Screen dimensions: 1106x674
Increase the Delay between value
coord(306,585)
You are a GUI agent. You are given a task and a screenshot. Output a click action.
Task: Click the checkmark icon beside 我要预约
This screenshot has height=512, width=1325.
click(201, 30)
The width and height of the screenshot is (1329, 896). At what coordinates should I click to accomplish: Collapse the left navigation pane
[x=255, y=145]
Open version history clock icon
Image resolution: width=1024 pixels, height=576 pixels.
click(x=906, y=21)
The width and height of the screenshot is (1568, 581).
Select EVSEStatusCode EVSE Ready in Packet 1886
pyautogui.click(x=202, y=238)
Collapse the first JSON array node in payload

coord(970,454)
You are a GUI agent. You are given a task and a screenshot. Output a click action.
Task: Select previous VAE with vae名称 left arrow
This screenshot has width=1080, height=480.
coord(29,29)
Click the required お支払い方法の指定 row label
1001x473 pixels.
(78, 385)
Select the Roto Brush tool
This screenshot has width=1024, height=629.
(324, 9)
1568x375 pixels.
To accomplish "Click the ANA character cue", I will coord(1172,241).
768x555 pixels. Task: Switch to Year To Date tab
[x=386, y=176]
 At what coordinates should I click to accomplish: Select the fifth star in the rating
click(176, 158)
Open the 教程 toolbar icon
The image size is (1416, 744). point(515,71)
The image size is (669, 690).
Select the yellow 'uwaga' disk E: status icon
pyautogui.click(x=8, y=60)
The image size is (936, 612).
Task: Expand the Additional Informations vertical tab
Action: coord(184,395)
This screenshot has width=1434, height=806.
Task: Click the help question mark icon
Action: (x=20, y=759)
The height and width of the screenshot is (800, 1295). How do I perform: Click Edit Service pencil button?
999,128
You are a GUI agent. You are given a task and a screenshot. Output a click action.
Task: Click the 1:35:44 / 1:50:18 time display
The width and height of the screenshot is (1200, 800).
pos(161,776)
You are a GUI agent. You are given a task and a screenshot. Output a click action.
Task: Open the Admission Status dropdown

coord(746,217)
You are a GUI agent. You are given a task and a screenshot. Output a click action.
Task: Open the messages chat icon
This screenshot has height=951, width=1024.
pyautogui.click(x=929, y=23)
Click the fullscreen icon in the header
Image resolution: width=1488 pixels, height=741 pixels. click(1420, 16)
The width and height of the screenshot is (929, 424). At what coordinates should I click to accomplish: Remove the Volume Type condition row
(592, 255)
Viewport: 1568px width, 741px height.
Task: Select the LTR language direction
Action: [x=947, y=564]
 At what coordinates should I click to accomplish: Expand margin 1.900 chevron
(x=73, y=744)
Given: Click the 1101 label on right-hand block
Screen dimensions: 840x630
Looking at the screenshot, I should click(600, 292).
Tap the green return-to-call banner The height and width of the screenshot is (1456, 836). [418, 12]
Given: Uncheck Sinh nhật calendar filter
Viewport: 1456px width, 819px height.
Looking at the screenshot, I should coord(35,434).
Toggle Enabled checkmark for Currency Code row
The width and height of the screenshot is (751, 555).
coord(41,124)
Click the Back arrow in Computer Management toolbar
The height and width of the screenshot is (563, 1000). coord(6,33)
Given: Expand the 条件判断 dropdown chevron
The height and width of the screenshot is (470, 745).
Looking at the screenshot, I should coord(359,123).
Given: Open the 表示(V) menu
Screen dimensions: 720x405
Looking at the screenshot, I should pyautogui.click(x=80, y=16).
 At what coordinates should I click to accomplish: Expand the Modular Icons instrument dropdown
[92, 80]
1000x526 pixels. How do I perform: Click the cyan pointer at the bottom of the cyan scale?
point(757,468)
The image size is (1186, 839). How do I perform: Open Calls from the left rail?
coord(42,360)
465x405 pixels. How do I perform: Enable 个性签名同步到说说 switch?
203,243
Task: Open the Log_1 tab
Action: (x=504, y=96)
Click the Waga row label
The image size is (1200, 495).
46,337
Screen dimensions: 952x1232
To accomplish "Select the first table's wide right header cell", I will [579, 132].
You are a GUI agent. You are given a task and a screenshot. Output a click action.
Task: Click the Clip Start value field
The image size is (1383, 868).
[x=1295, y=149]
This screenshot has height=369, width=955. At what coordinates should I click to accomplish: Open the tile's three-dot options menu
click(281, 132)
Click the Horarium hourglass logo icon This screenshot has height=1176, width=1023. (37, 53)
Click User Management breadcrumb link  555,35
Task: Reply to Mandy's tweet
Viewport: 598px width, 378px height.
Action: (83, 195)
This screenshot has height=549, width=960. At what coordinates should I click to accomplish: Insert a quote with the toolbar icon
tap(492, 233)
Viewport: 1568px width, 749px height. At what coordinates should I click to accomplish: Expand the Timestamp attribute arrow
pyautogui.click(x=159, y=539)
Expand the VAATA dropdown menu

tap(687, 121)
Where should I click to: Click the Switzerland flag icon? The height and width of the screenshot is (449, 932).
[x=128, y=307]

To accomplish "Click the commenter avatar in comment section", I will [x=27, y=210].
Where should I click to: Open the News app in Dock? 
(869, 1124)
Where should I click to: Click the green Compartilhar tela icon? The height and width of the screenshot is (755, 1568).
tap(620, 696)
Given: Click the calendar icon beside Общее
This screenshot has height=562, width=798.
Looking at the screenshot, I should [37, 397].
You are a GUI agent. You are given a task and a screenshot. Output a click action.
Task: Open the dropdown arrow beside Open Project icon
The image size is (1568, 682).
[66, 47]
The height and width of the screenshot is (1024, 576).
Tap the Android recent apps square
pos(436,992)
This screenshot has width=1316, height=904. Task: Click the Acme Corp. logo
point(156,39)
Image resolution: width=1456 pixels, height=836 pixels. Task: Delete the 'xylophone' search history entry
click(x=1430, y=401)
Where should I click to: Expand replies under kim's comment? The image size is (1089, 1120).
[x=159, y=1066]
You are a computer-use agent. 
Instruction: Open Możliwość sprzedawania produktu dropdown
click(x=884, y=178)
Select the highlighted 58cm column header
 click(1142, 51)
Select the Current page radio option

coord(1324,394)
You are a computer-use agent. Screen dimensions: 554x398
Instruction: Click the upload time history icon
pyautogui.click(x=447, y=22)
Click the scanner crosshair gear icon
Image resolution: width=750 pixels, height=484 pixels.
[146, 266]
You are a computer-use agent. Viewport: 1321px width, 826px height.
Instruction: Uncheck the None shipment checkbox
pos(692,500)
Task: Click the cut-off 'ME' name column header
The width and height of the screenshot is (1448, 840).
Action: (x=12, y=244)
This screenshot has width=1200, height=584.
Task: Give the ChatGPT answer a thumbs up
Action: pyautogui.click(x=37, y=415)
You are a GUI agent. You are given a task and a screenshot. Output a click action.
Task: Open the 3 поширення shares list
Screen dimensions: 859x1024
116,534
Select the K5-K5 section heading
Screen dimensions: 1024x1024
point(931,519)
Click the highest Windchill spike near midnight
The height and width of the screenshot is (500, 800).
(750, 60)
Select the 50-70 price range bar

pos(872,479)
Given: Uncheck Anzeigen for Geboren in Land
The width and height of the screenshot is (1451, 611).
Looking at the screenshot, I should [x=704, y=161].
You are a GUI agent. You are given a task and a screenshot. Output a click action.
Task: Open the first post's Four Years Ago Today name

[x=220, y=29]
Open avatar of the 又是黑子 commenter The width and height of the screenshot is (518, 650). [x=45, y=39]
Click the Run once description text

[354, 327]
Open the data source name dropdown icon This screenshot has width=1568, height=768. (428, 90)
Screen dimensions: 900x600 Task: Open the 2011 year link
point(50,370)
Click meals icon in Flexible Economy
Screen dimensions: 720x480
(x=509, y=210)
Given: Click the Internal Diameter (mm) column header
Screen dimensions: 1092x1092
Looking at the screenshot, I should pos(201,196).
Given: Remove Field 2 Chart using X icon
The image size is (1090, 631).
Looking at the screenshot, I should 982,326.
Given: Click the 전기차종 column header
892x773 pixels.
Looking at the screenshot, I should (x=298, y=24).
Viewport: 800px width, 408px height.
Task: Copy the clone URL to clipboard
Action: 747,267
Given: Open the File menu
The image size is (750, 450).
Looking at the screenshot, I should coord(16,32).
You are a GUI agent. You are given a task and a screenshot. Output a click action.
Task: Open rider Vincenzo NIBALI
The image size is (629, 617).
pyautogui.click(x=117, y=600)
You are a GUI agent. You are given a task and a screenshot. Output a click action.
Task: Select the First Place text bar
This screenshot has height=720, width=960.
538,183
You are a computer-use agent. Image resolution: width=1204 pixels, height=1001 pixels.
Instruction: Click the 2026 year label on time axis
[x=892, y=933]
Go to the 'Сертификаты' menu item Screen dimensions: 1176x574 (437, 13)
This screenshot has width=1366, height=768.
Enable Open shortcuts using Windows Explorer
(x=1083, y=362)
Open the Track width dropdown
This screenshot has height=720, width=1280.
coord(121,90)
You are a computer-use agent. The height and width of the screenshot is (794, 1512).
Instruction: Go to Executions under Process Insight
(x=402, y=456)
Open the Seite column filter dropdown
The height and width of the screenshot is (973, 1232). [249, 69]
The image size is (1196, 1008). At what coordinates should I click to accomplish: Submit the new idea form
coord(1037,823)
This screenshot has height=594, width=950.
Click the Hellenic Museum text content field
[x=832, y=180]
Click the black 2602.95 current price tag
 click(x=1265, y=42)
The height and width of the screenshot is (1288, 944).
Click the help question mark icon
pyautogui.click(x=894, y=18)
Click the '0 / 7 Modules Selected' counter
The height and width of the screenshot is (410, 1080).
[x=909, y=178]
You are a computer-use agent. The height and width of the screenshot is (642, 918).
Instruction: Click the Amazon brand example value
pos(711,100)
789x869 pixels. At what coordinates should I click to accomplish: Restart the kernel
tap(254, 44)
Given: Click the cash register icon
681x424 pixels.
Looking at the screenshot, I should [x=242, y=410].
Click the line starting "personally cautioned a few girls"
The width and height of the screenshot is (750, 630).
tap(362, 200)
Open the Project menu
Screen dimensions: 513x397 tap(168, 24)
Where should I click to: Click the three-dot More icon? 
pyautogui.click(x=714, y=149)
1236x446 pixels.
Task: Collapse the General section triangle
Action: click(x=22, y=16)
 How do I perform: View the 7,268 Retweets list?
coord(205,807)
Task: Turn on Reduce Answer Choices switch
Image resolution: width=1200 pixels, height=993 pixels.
◆ ◆ ◆ ◆ ◆
Exercise description
Copy out all lines of the listing where the word "beside" appears.

Output of the task
Task: Click the checkmark icon beside 我要预约
Given: Click the calendar icon beside Общее
Task: Open the dropdown arrow beside Open Project icon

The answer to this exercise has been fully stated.